We quickly worked together to make Chicken Rotel -- a spicy concoction comprised of cream of mushroom soup, chicken, onions, tortillas, and topped with a can of Rotel tomatoes. It's comfort food at its best. I threw it in a glass dish and popped it in the oven.

And we waited, stomachs growling.

By the time I pulled it out an hour later, we thought we were going to die of starvation...

We both eyed it hungrily as I grasped it with my oven mitts and pulled it out of the oven....

....and promptly dropped it, sending it crashing to the tile floor and shattering.

But no worries...we simply scooped it up and ate it anyway.

Yeah. We did that.

Glass and all.

It was delicious.

For the record, I haven't forgotten to eat in well over twenty years.

I. Love. Food.

I don't anticipate it happening again in the near future...though if it does, I shall rejoice.

Meanwhile, I am headed back to the office today...back to my desk laden with papers, back to my lists that continue to grow exponentially, back to my dreams of comfort food (minus the shards of glass).

Friday, March 17, 2017

Chatt Adventures Part 1

I flew to Chattanooga on Monday afternoon for an alumni event the following Tuesday evening. It was a fast trip as I flew back early Wednesday morning, but it was a beautiful thing to spend some time with Darianna. She had just gotten back that morning in from a whirlwind trip from Europe where she toured Norway, Scotland and England, so we had much to talk about. We spent many hours hanging in the motel or in her apartment perusing photos on her computer.

It was fabulous.

But I have two crazy stories that I want to share. I probably shouldn't. They definitely aren't my best stories...but they are...well, they are just so me.

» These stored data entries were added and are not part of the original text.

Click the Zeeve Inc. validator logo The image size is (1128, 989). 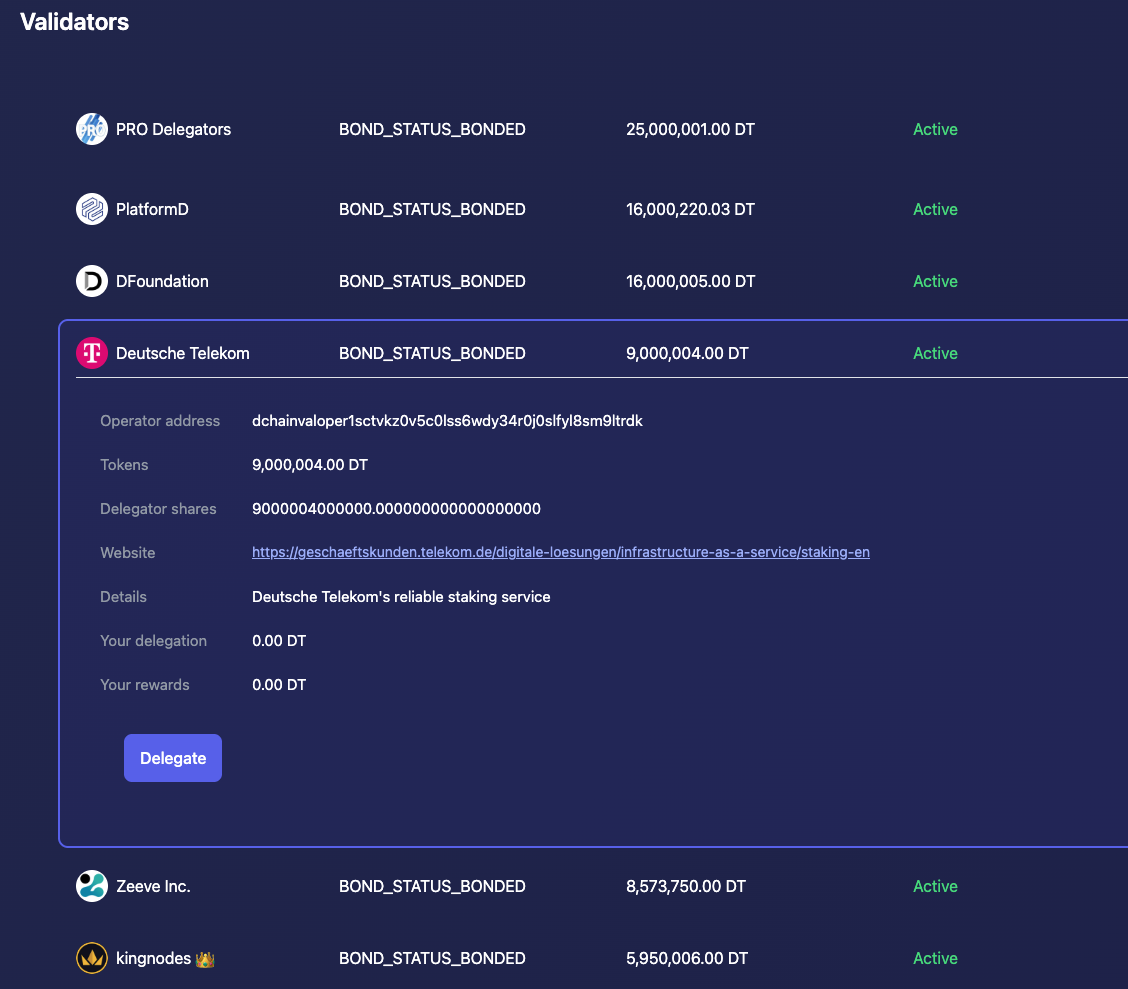pyautogui.click(x=91, y=886)
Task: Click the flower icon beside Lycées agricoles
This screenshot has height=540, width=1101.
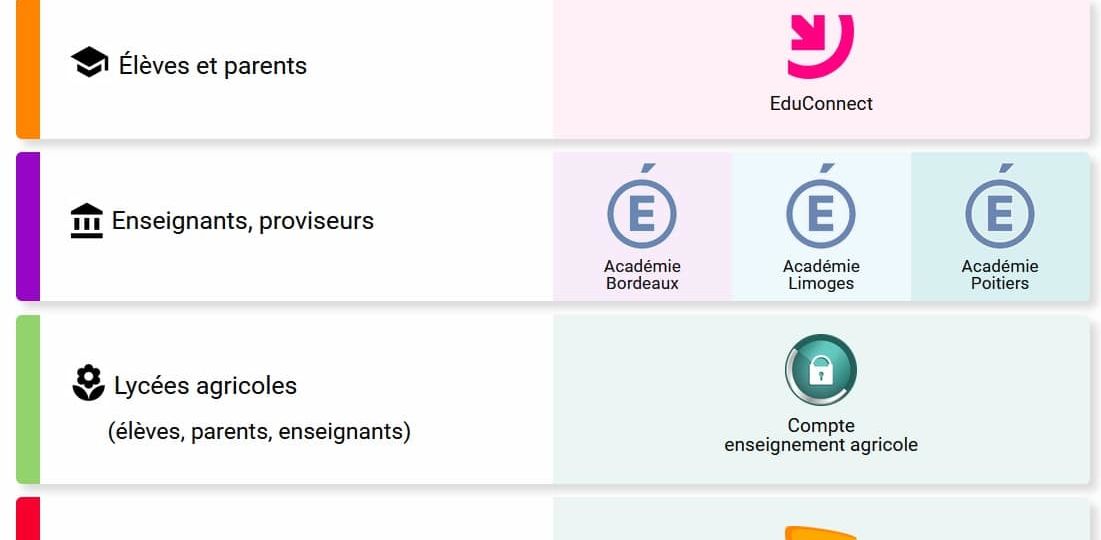Action: click(x=89, y=384)
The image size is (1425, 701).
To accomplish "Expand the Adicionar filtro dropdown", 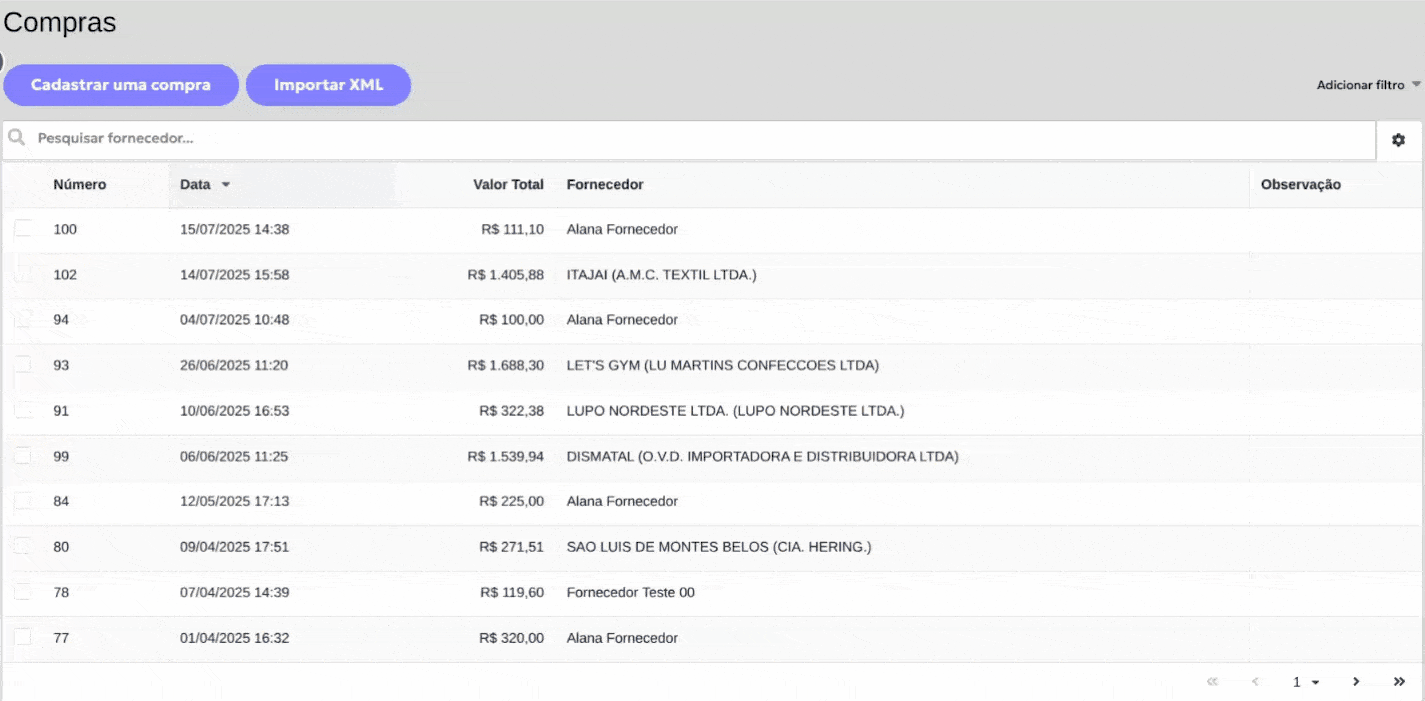I will [1368, 85].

On Tuesday afternoon, I had lunch with a dear friend and then rushed to Walmart for some chocolate for my event. While there, I decided to pick up a few groceries for Darian as a surprise. And so, I wandered the aisles, found some things that would go together and create a few different meals, and checked out. By the time I left Walmart, it was hazy out and very cold. I popped the trunk and began to empty the bags of groceries into the car when Roy called. And so, with the phone clutched to my ear with my shoulder and the thoughts running through my head that I needed to hurry so that I could catch Darian (who was heading back to the motel from class), I quickly slammed the trunk shut, gave the cart a hefty shove so that it would roll back into the cart cage, and jumped into the car -- talking to Roy the entire time.

Walmart is just across the street from the motel; however, one has to go through two stoplights to get there. And so, I made my way back and pulled into a parking spot just as Darian pulled in beside me with DJ, her boy. I was excited to see DJ as I haven't seen him for several months, and so, with the intention of getting out to hug him, I reached for my purse to slip my phone inside....

WHERE. IS. MY. PURSE!!!!

I frantically looked in the backseat...not there.

And then I froze.

I left it in the cart.

I rolled down the window, my head spinning, and shouted, "Get in the car! I left my purse at Walmart!"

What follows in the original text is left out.